«Cualquier destino, por largo y complicado que sea, consta en realidad de un solo momento: el momento en que el hombre sabe para siempre quién es». Jorge Luis Borges

Los espejos juegan indefectiblemente un importante papel en nuestra vida. El ser humano va al salón o la peluquería por dos razones fundamentales: a vencer el tiempo o bien a mejorar lo que de éste le queda. Y así, podemos ver este tipo de establecimientos repletos de personas cada día de la semana. Todos buscamos, de uno y otro modo, corregir algunas líneas de nuestro cuerpo o ese detalle del rostro que perturba nuestra mirada al fijarla de frente. Son instantes breves en los que revivimos el mito de Narciso. Cuidado, sin embargo, si nos excedemos más allá de lo normal en el deleite de esos momentos; de hacerlo  puede suceder que nos extraviemos en la imagen que nos devuelve la brillante superficie del vidrio que nos refleja.

Yo asisto con regularidad, como todos los demás, a estas saunas del alma y lo hago tratando de ser discreto y evitando desplegar mis alas de pavo real. Me limito tan solo a permitir que lustren y den brillo a mi exterior, mientras me diluyo confundiéndome en un entorno del que adopto su color. Y pese a hacerlo compruebo, una vez más, que ninguno de nosotros somos dueños de nuestro propio destino ni podemos sortear los imprevistos de esta vida. Como muestra de esto que afirmo les cuento un hecho curioso sucedido hace tan solo unos días en mi barbería habitual.

Había acudido al establecimiento como en cualquier otra ocasión. Nadie allí conocía, al menos hasta entonces, nada acerca de mí ni de mi historia personal. Yo era como tantos otros, un cliente más. Regularmente sé  que soy para algunas personas una especie de incógnita, un enigma a resolver. Ignoro si es por mis modales correctos, mi proceder siempre discreto o si mi tendencia a hablar con mesura delata, sin querer, a una persona de cierto nivel cultural. Sin embargo y a pesar de todo lo anterior, yo diría que tiendo a perderme hábilmente y con naturalidad en mundos muy dispares a mi naturaleza hasta confundirme cual salamandra en el medio que me rodea. Me gusta mimetizarme en el paisaje y pasar desapercibido.

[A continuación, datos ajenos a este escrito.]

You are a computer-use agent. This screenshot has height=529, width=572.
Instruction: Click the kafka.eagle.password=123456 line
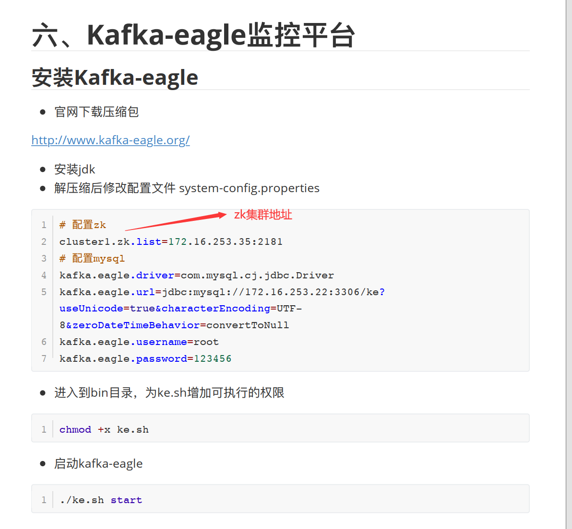point(145,358)

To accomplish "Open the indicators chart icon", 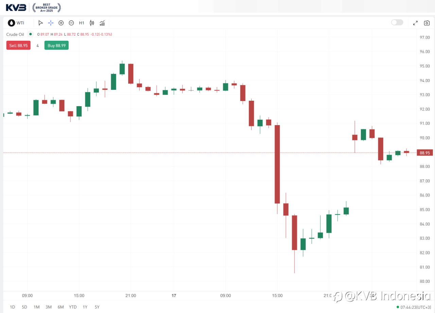I will click(x=102, y=23).
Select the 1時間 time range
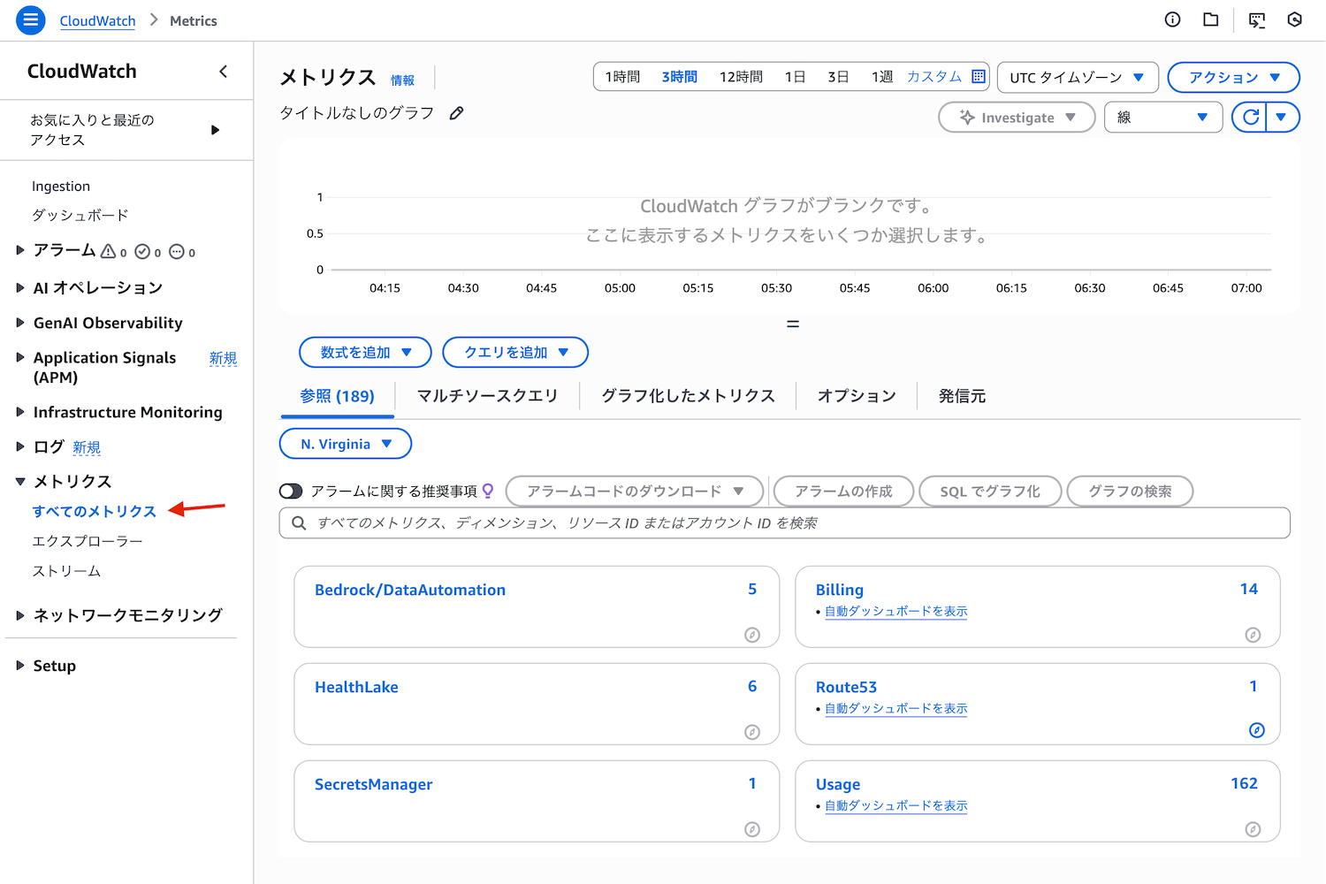Viewport: 1326px width, 884px height. pos(622,77)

Esa fecha en concreto, pese a ello, sucedió algo muy curioso. Al entrar en la barbería y casi a coro los allí presentes afirmaron que yo era un poeta, un hombre de pensamiento profundo y no se cuántas cosas más que podían mover, sin mucho esfuerzo, las agujas de la vanidad en cualquier persona. Sorprendido, pregunté de dónde procedía toda aquella información que de repente se tenía acerca de mí. La respuesta, me dijeron, estaba en las palabras de un amigo de infancia y presidente, por un tiempo, del club más importante de mi barrio. Hacía poco había pasado por el local y contó todas esas historias mientras podaban su barba. Por alguna razón sentí que ese día recortaban la mía aún con más esmero que en pasadas ocasiones, como midiendo de modo distinto la importancia del cliente que atendían. No voy a negarlo, salí del lugar no sólo complacido por el trato sino sinceramente emocionado por el reconocimiento público que de mí había hecho uno de mis mejores amigos de toda la vida, Armando Martínez, al declarar abiertamente y con orgullo ante los barberos, que yo soy un escritor.

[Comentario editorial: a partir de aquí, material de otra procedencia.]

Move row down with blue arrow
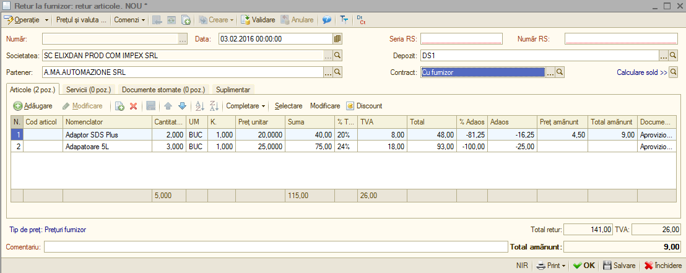The height and width of the screenshot is (273, 686). [183, 106]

Al final, si algo agradecí sinceramente de ese episodio, fue sobretodo el hecho de descubrir no solo la enorme generosidad de Armando al referirse a mí, sino el respeto que mostraron en la barbería por un oficio que a menudo se oculta, en muchos casos casi por pudor, en cualquier ámbito. Escucharles hablar en términos elogiosos, y desde la admiración sobre lo que uno realiza de manera silenciosa y alejado de cualquier ruido innecesario, obliga en mi caso a ir con mas frecuencia a la barbería a disfrutar de ese vanidoso juego de espejos.